Prossie took a deep breath. “Yes, sir.”

“Is there anyone else she can communicate with, then? Did they send any telepaths with that bunch we have locked up? And please, don’t tell me it’s Hitchcock, because he’s two-thirds of the way up the ladder out here.”

“No, sir. Not Hitchcock or any of the others, so far as I know-none of them are telepaths, and I don’t think any of them can receive.” Prossie blinked. “But there are some possibilities, sir-you know, we sort of made contact with some of your own people before Ruthless came through. There were six…no, five of them, because one died.”

She didn’t really listen to what Johnston said to her next, because she knew what it was going to be. She closed her eyes and concentrated, remembering.

“Their names…there are three men and a woman, and a little girl. The men are named Oram Blaisdell, and Carleton Miletti, and Ray Aldridge, and the woman is Gwenyth, I don’t know her last name, and the little girl’s name is Angela Thompson, I talked to her sometimes. I think Carrie’s brother Brian was the last one assigned to contact them…”

* * * *

Pel stared at the object in dismay as he wiped blood and bits of fat and skin from his hands. A thick, soapy smell filled the room.

The thing on the table was made of human flesh, or a reasonable approximation. It had the shape of a woman. He thought he could force it to live, if he wanted to.

But it wasn’t Nancy.

He had thought he remembered her every feature, every inch, every detail, but the thing he had created, had grown and gathered and shaped into a semblance of humanity, was not Nancy. The face was wrong. The proportions were wrong.

“I was never a sculptor,” he said, flinging down his washrag in disgust.

Behind him stood two fetches and three others; two of the others, the two wizards, stirred at his words.

“Your pardon, O Great One,” Athelstan said, looking quickly from Pel to the inanimate body and back, “but I see no flaw in this homunculus. Surely, it…”

“It’s not Nancy,” Pel shouted at him, wheeling to face the wizard. The air crackled with anger, and red light blazed from the walls; Boudicca backed away a step.

“Nay, ’tis not,” Athelstan admitted hurriedly, “nor did I say it might be. Yet you’ve created here a woman-is that not a fair start? To make so fine a semblance as you desire, one needs must have better to work from…”

“I don’t want a semblance,” Pel barked. “I want Nancy. And Rachel. My wife and daughter.”

“And surely, with patience, you’ll have them,” Athelstan said. He gestured at the woman who stood stolidly to the side. “Have you not brought this one back from the dead? Can any doubt that you have the power to wreak whatever you will?”

Pel turned and looked at Susan. She gazed calmly back, and he relaxed slightly. He had brought her back without any problem.

But he hadn’t had to create a body for her.

“Doesn’t look much like Nancy, does it?” he asked her.

Susan looked at the lifeless homunculus. “It’s a good try,” she said slowly, “but it isn’t quite right, no.”

Pel turned to Athelstan again. “If we had some of Nancy’s hair, would that help?”

“Oh, most assuredly! By the Law of Contagion we derive the Law of Parts, and see thereby that the part can be made equal to the whole-from a single hair, in time, we can surely recreate all the pattern of your wife’s flesh.”

“Do you know how to do it?”

Athelstan hesitated, then glanced at Boudicca.

“I do,” the female wizard said.

“Good,” Pel said. He looked at Susan, then away.

If he sent Susan back to Earth, why would she return?

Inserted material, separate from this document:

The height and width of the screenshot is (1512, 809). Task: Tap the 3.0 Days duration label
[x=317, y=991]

It was, perhaps, cruel to keep her here, but so far she hadn’t asked him to send her home, and it was so good to see her alive again, to have the company of a fellow Earthman.

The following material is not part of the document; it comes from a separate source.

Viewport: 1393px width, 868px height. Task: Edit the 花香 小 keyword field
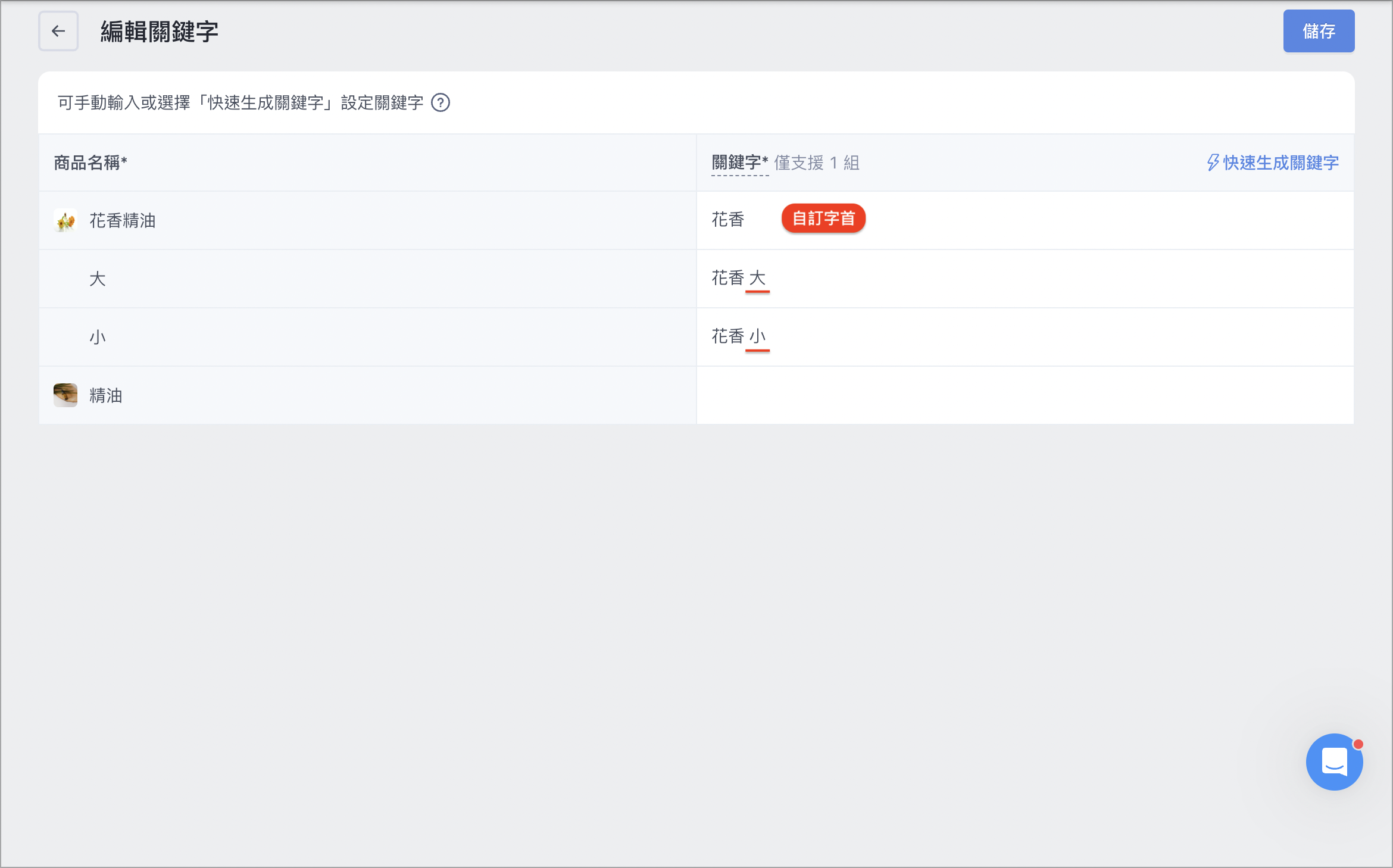click(1025, 337)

Maybe she wasn’t sure the magic that had revived her would hold back on Earth-and for that matter, Pel wasn’t entirely certain, either, but Shadow’s fetches had lived in the Galactic Empire, and Prossie had said simulacra had lived there; why not a revenant on Earth, then? Susan had left Earth alive, and would return alive, and what difference did it make what had happened in between?

But he wanted her here.

He would open a portal to Earth, and send someone to bring him back Nancy’s hairbrush, and Rachel’s, and the bedroom and bathroom wastebaskets, and anything else that might have hairs or fingernail clippings in it.